Output of gpart show:
[2.2-RELEASE][admin@fw1]/root: gpart show => 63 7831489 da0 MBR (3.7G) 63 1985 - free - (993K) 2048 7829504 1 !12 [active] (3.7G) => 63 7831489 diskid/DISK-659D583A6DFBBC91 MBR (3.7G) 63 1985 - free - (993K) 2048 7829504 1 !12 [active] (3.7G) => 0 15634432 da1 BSD (7.5G) 0 638656 1 freebsd-ufs (312M) 638656 14995776 - free - (7.2G) => 0 15634432 diskid/DISK-AAZ5DUAAJGNYRQOA BSD (7.5G) 0 638656 1 freebsd-ufs (312M) 638656 14995776 - free - (7.2G) => 63 976773104 mirror/gm0 MBR (466G) [CORRUPT] 63 976773105 1 freebsd [active] (466G) => 0 976773105 mirror/gm0s1 BSD (466G) 0 16 - free - (8.0K) 16 959995873 1 freebsd-ufs (458G) 959995889 16777216 2 freebsd-swap (8.0G)
So that's MBR, right?
I notice it reports mirror/gm0 is corrupt, which is news to me. It may be because we are using a FreeBSD 8.3/pfSense 2.1 style gmirror which doesn't support 10.1/2.2 integrity checking (which is why we had to set kern.geom.part.check_integrity=0, or it's actually corrupted (it rebuilt and booted fine).

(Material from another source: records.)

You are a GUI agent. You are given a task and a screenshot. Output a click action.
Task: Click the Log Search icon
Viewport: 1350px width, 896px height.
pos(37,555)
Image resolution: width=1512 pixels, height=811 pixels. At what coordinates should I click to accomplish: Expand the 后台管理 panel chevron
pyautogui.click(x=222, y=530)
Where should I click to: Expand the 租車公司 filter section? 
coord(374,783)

fw2 is currently booted from a single disk while we wait for remote hands to insert a pfSense USB to boot from and rebuild the RAID pair, but running the gpart show on fw1 reports clean MBR filesystems on ada0 and ada1. I'll run the same check on fw2 once the RAID is rebuilt.
Thanks for your suggestion.
-
FWIW, the firewalls have been stable for 2 weeks since disabling Snort.

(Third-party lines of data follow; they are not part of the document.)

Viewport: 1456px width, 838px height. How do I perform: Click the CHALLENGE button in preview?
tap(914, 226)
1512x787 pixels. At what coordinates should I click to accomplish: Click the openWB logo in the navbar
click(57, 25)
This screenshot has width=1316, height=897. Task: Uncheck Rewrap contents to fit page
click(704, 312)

Memory usage graph attached. This node was in persistent maintenance mode at the beginning of the graph but became CARP master where free memory starts to decrease as the other node also crashed. This node crashed where the gap is, 3 days after becoming master. A few days after being brought back up, Snort was disabled (the slight increase in free memory) and persistent maintenance mode was disabled so it became CARP master again. Free memory has remained high since.
As you will see the complete inversion of free and inactive memory in the time between becoming CARP master and then crashing is telling. This has not occurred since Snort was disabled.
I've upgraded the Snort packages and will wait to see if they remain stable before re-enabling Snort.
-
Are you getting an out of memory error for your crash? That is a fatal situation, when your kernel can't find any free memory. It just means you need to reduce your memory usage or add more.
-
No, nothing logged prior to the crash.
I suspect this is either a Snort memory leak or badly configured Snort. I don't know Snort that well so I could have done something stupid.